An exact transcription is needed, starting with the line that contains "Screenshot is 1910x1932." and ending with the last line of the records.
____
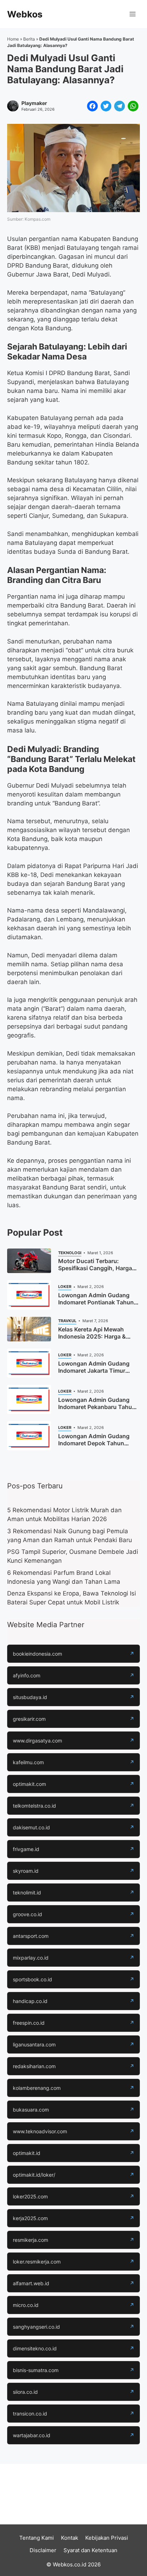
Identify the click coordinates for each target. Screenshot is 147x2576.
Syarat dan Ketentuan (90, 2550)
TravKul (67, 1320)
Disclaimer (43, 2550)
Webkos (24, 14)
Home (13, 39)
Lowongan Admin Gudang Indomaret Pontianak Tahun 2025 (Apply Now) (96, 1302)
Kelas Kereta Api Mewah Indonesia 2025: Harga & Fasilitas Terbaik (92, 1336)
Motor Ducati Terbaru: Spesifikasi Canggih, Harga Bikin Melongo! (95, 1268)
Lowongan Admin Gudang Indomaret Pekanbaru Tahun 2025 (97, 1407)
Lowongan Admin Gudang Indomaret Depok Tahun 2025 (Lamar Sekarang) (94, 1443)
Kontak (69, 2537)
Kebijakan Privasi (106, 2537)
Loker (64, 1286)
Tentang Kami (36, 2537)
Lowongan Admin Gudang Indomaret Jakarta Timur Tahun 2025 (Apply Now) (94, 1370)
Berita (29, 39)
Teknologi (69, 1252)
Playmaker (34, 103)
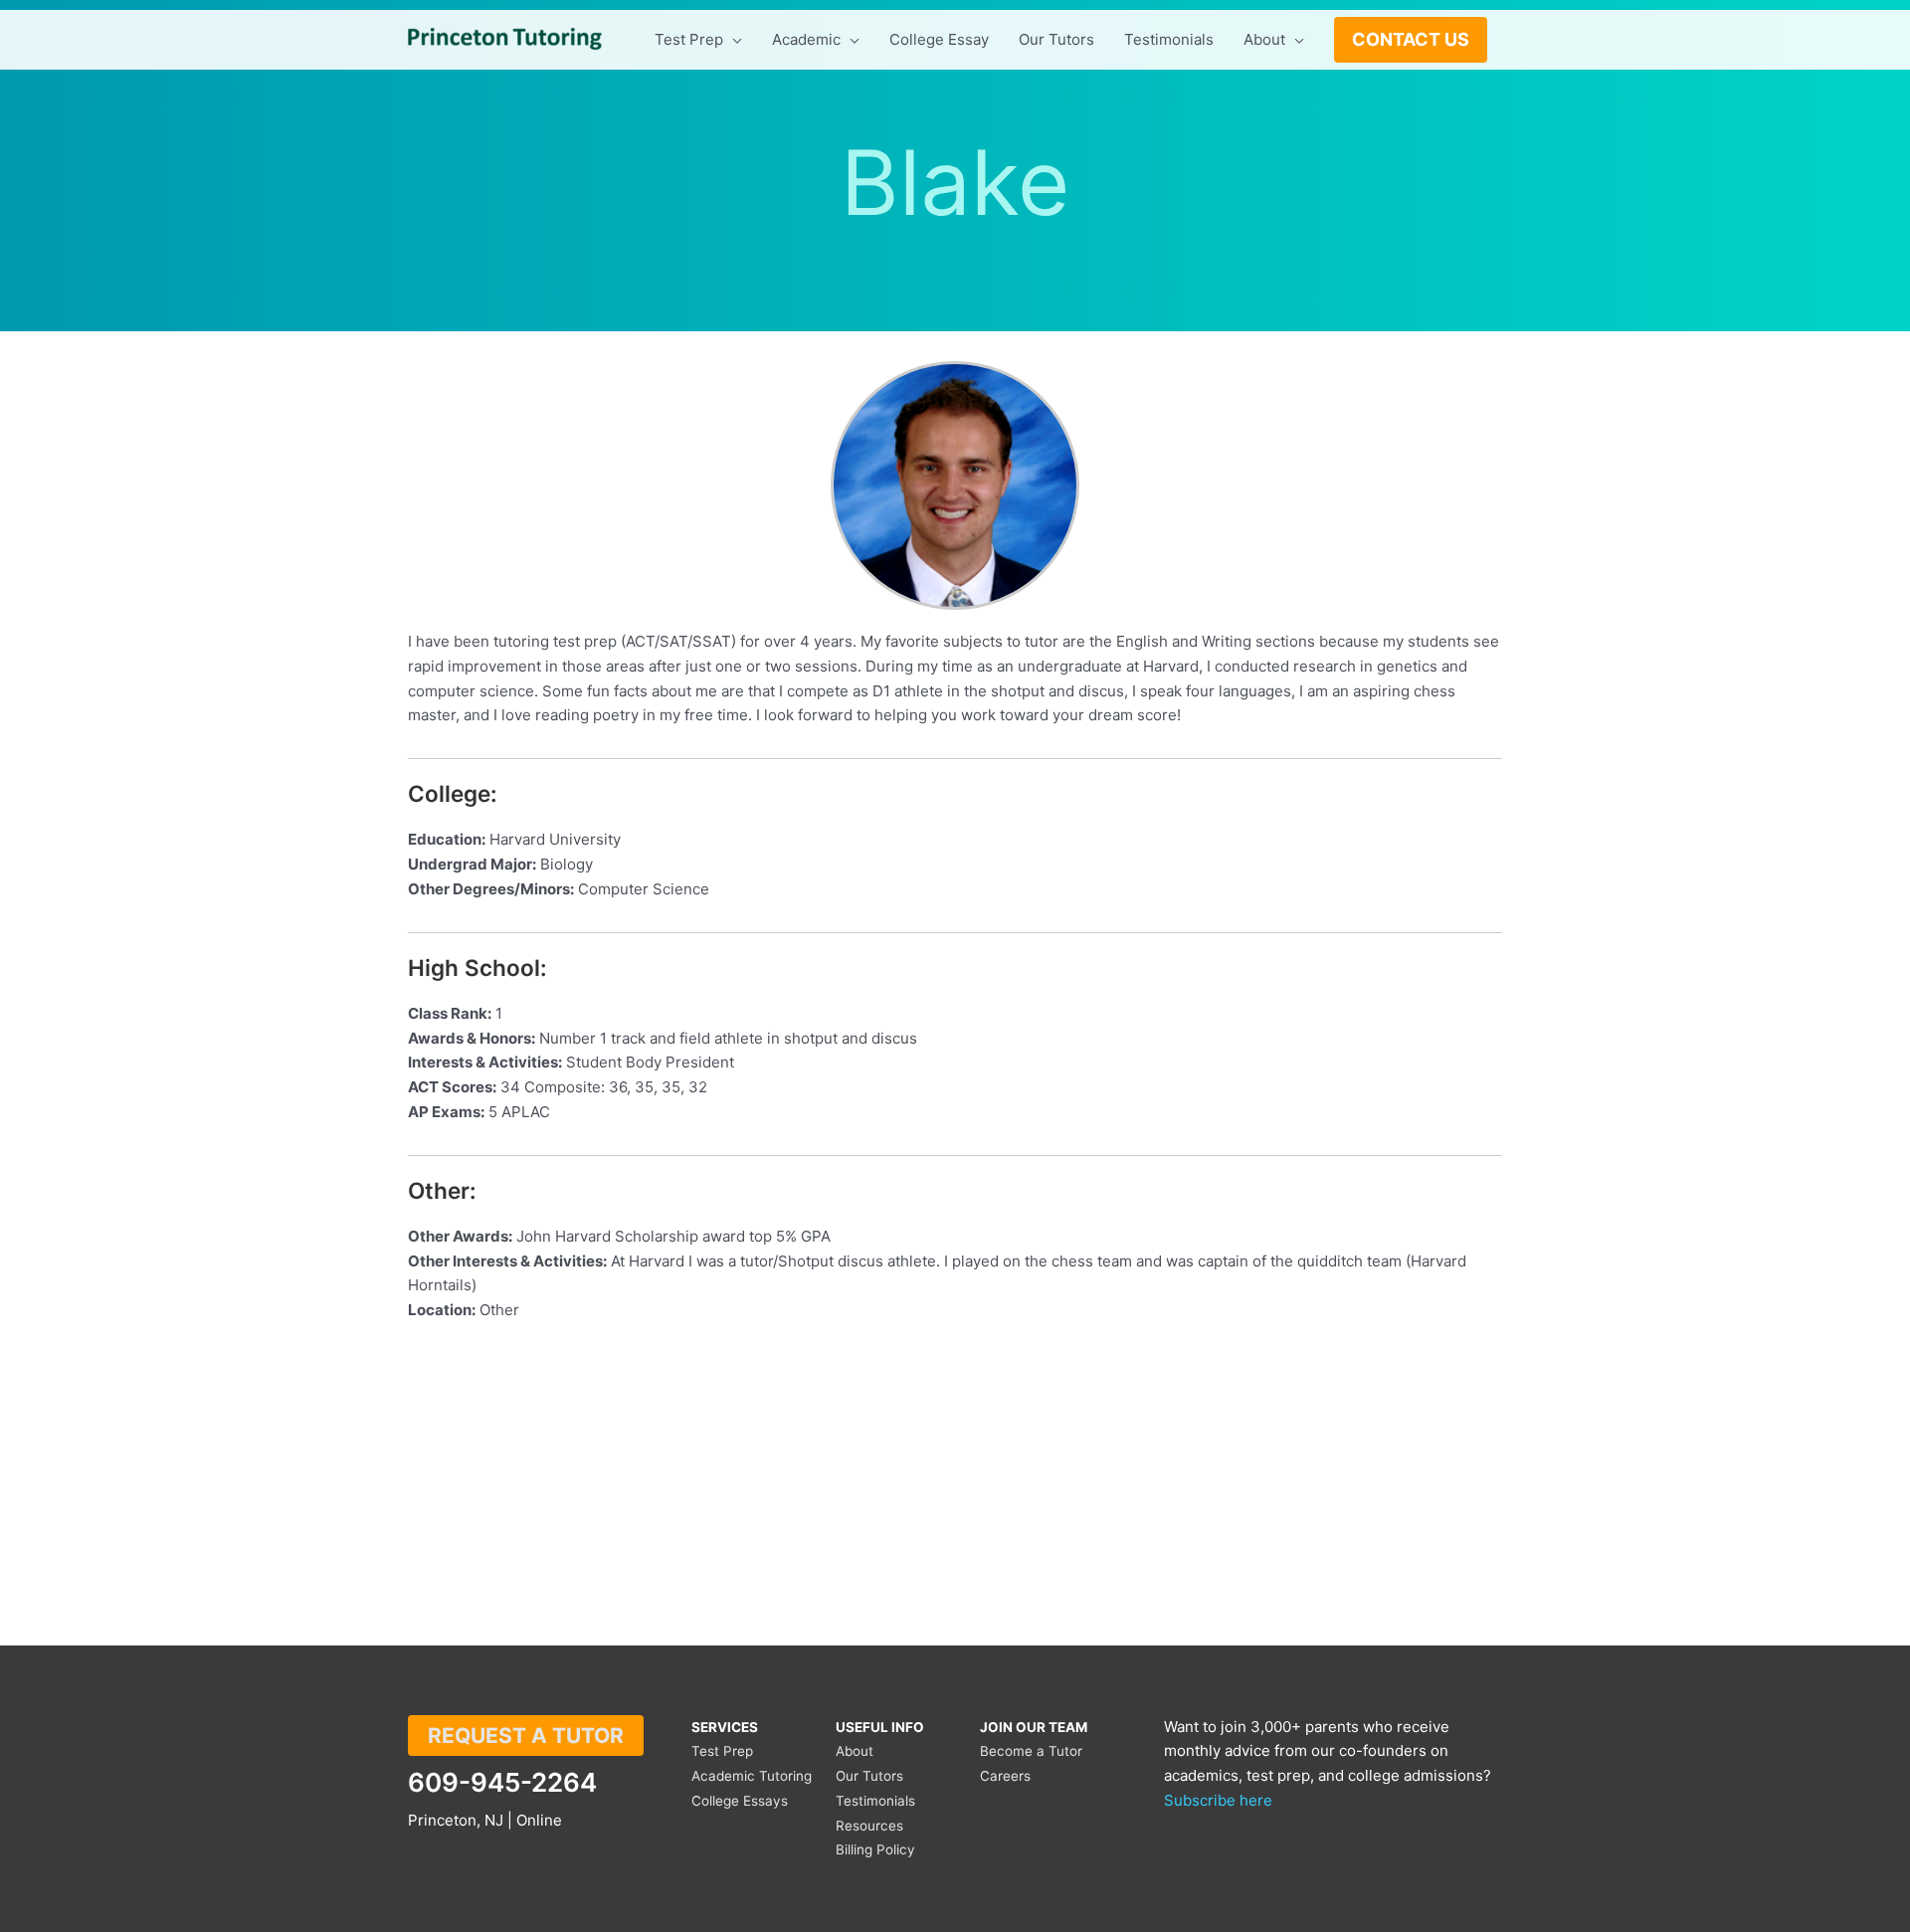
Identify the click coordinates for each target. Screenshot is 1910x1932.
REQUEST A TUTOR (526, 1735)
____
Exercise solution —
Identify the click coordinates for each target. Screenshot is 1910x1932.
REQUEST A TUTOR (526, 1735)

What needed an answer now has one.